- **Aim of the exercise**
Reproduce the entries word for word, starting at their first line and stopping after the line that contains "Action: click(605, 244)". Omit the pictures from your answer.

- **Entries provided**

** Begin **

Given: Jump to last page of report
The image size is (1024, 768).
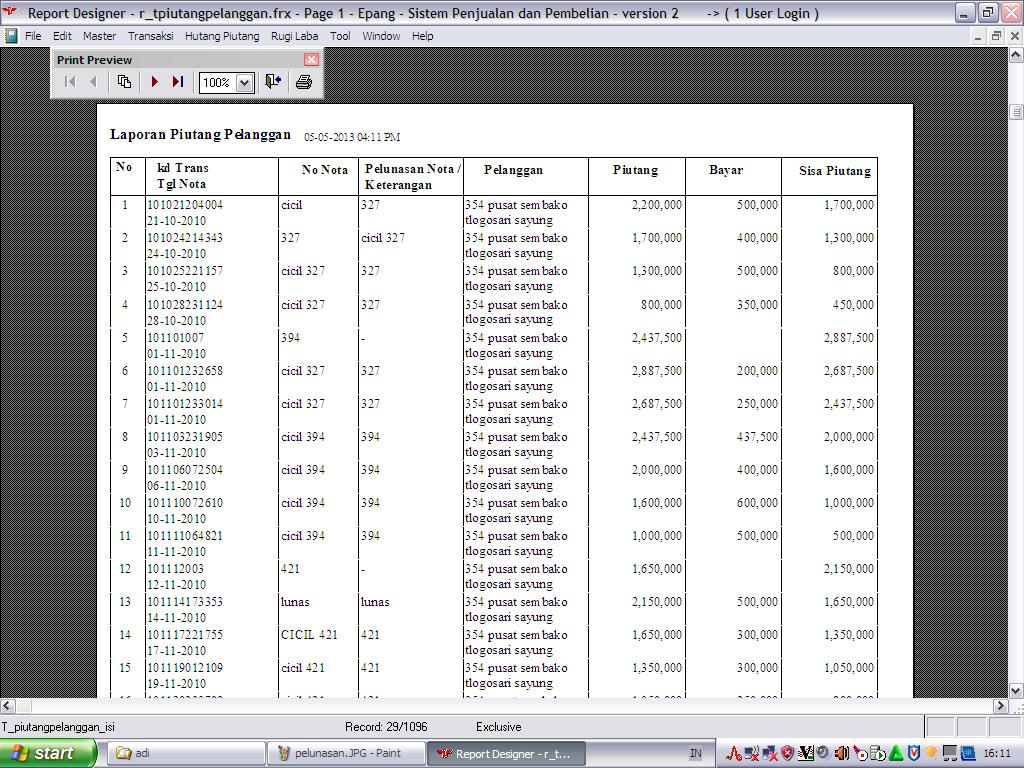Looking at the screenshot, I should (178, 82).
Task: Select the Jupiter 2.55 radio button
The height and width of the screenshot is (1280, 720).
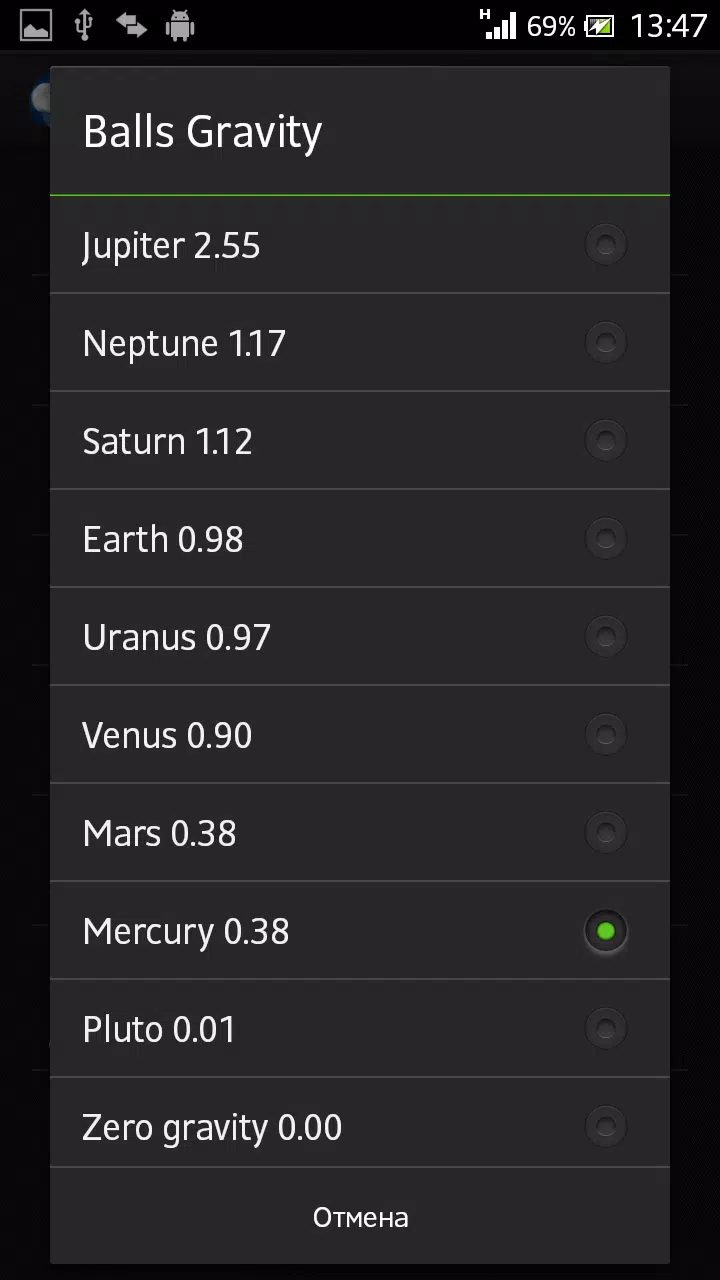Action: click(605, 244)
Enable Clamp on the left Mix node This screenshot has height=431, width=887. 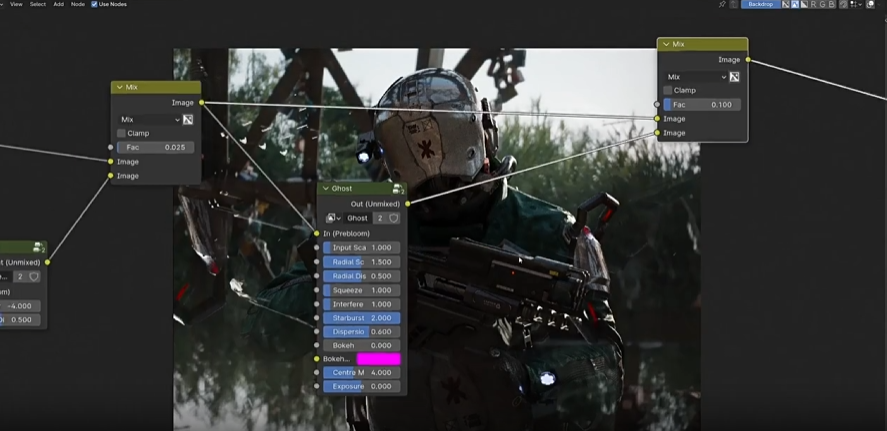click(x=121, y=133)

** End **

- **Exercise response**
Given: Jump to last page of report
The image size is (1024, 768).
Looking at the screenshot, I should (178, 82).
Task: Select the Jupiter 2.55 radio button
The height and width of the screenshot is (1280, 720).
Action: click(605, 244)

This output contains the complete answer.